Students use map and globe skills to determine the absolute locations of places and interpret information available from a legend, scale, or symbolic representation. Students identify physical and cultural features on a globe to explain the historical migration of people, expansion and disintegration of empires, and growth of economic systems. Students examine factors in human settlement including water, vegetation, topography, and minerals.
Unit 1 Early Humans (5 weeks)
Students study what is known through archaeological studies of the early physical and cultural development of humankind from prehistory to the agricultural revolution. Students discuss the emergence of art, music, and ritual beliefs. Students examine the difference between facts, theories, beliefs, opinions, and belief systems, as well as discussing DNA, extinction, and mutation.

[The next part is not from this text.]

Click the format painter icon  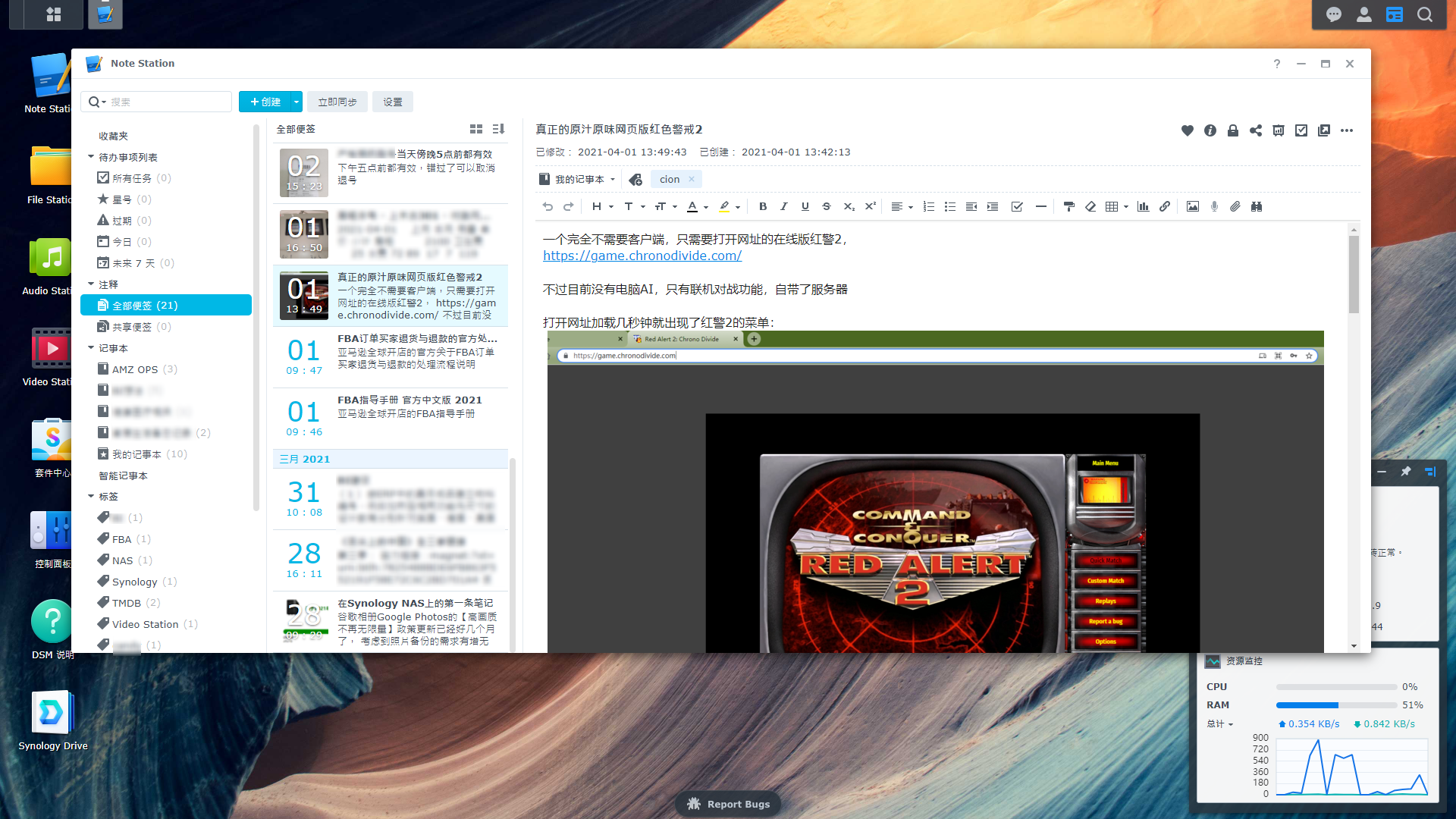click(1068, 206)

Unit 2 Mesopotamia (4 weeks)
Students locate and describe the Tigris and Euphrates river system and discuss the physical settings that supported permanent settlement and early civilizations. Students trace the development of agricultural surplus, and the emergence of cities as centers of culture and power. Students understand the relationship between religion and social and political order. Students examine the evolution of writing.
Unit 3 Egypt (5 weeks)
Students locate and describe the Nile River system and discuss the physical setting that supported permanent settlement. Students discuss the main features of Egyptian art and architecture. Students learn to understand the relationship between religion and social/political order, as well as social and political hierarchy.
Unit 4 Ancient Hebrews (4 weeks)
Students discuss the locations of the settlements and movements of the Hebrew people. Students describe the origins and significance of Judaism, including major figures and beliefs.
Unit 5 Greece (5 weeks)
Students discuss the connection between geography and the development of city-states in the region of the Aegean Sea. Students compare different forms of government (Tyranny, Oligarchy, Monarchy, Democracy). Students examine trade in the Mediterranean and compare and contrast life in Athens and Sparta. Students study the rise of Alexander the Great and the spread of Greek culture. Students discuss Greece’s enduring contributions in art, science, architecture, and literature.
Unit 6 India (4 weeks)
Students locate and describe the major river systems and discuss the physical setting that supported the rise of civilization on the Indian sub-continent. Students examine the major beliefs and practices of Hinduism and Buddhism. Students outline the social structure of the caste system.
Unit 7 Ancient China (3 weeks)
Students locate and describe the origins of Chinese civilization in the Huang He Valley. Students study the geographical features that isolate China. Students examine the beliefs systems of Confucianism and Daoism, as well as the unification of China under emperor Shi Huangdi. Students study trade along the Silk Road, which transported both goods and ideas from China to the Roman Empire
Unit 8 The Roman Empire (3 weeks)
Students study the location and rise of the Roman Republic. Students discuss the expansion of Rome, including trade, war, and the use of currency. Students examine Rome’s transition from republic to empire. Students discuss the rise and spread of Christianity in the Roman Empire.